The COVID-19 pandemic continues to cause pains for many brick-and-mortar locations in many countries. Looking at the U.S., a new study from Zenreach, a walk-through marketing company, shows that while some areas of the U.S. are seeing a rise in sales and visitors, others are struggling through the recovery.
Based on the collected data, Zenreach found that foot traffic to different retail and other locations has remained steady throughout most of the pandemic, though it is at roughly half the pre-pandemic levels.

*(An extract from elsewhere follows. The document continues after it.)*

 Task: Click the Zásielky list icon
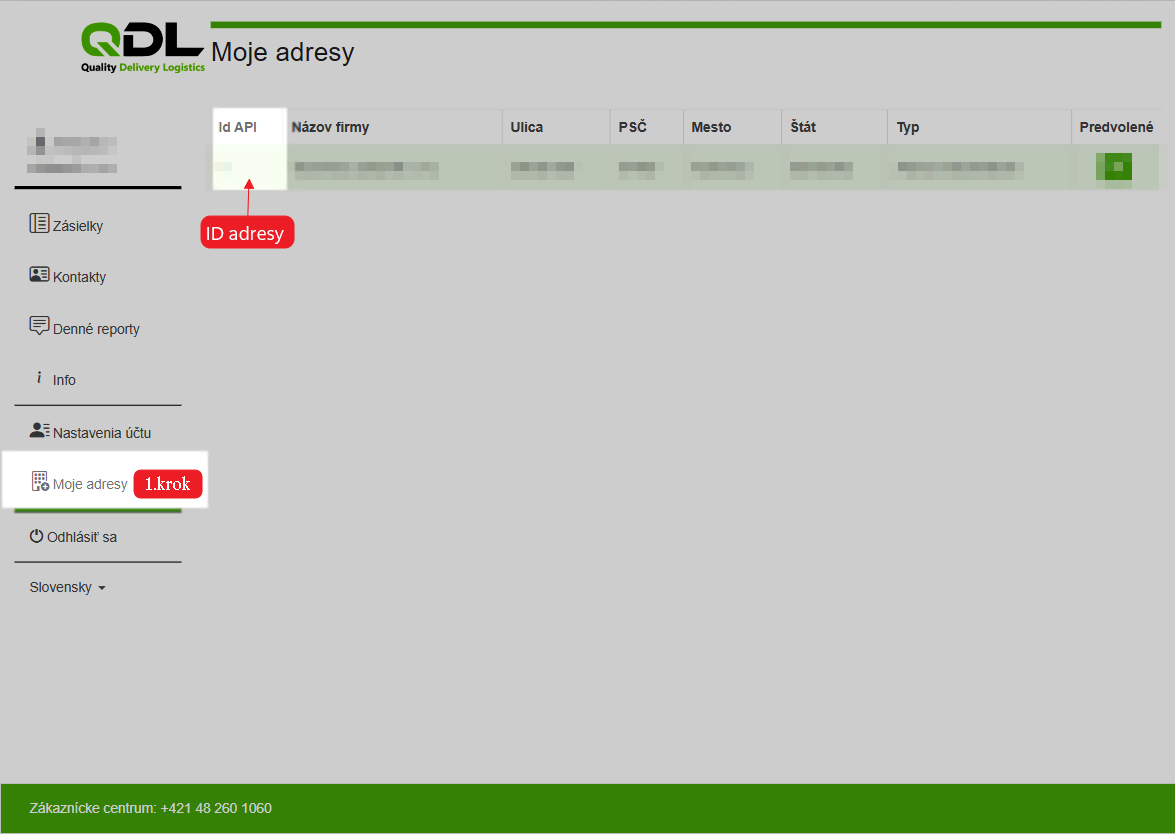click(39, 223)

While some outlets have successfully bridged the physical and digital divide, or transformed wholly to an on-line service, other retailers remain very reliant upon having the brightly decorated store front in the provincial shopping mall.
Notably, several states are leading the country in increases in foot traffic over the two weeks preceding October 30, 2020. Those areas where there are signs of hope for retail and which have seen a higher number of on-premises visitors, from the Zenreach figures, are:
Oklahoma: +4.6 percent
Georgia: +4.4 percent
North Carolina: +4.3 percent
New Jersey: +2.7 percent
Utah: +2.7 percent
With the above Oklahoma stands high as the state where more people have braved, or foolishly (depending on your point of view), side-stepped the COVID-19 restrictions and returned to stores in higher number.

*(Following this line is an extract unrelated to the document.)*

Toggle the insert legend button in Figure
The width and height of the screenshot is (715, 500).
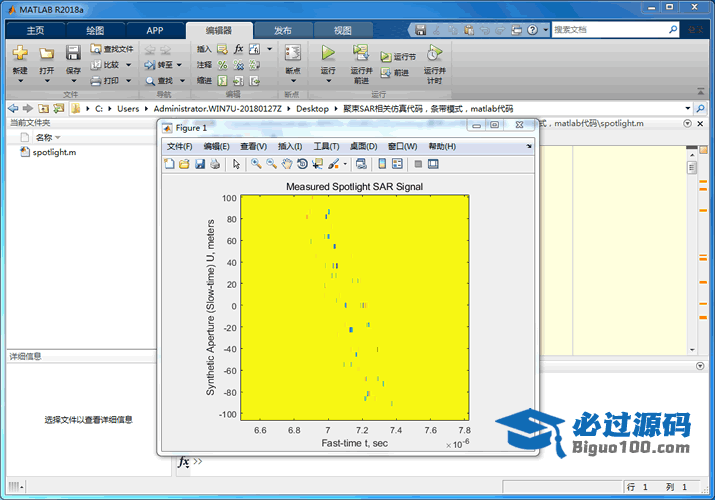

However, these five states lead the nation in decrease over the same time frame. These are:
Wisconsin: -6.4 percent
Colorado: -6.3 percent
Illinois: -6.3 percent
Maryland: -4.2 percent
Connecticut: -4.2 percent
It would seem that in Connecticut people are giving stores a wider berth. Some individual industries are seeing increases and decreases nationwide as well. For example, sports centers/outdoor sports are seeing an 11.6 percent uptick while hotels/accommodations are seeing an equal decrease. Places of worship are up 3.3 percent while retail is down 4 percent. Medical locations are up 2.3 percent and marijuana dispensaries are down 8.2 percent. This time next year the scope of the trail sector could look very different indeed.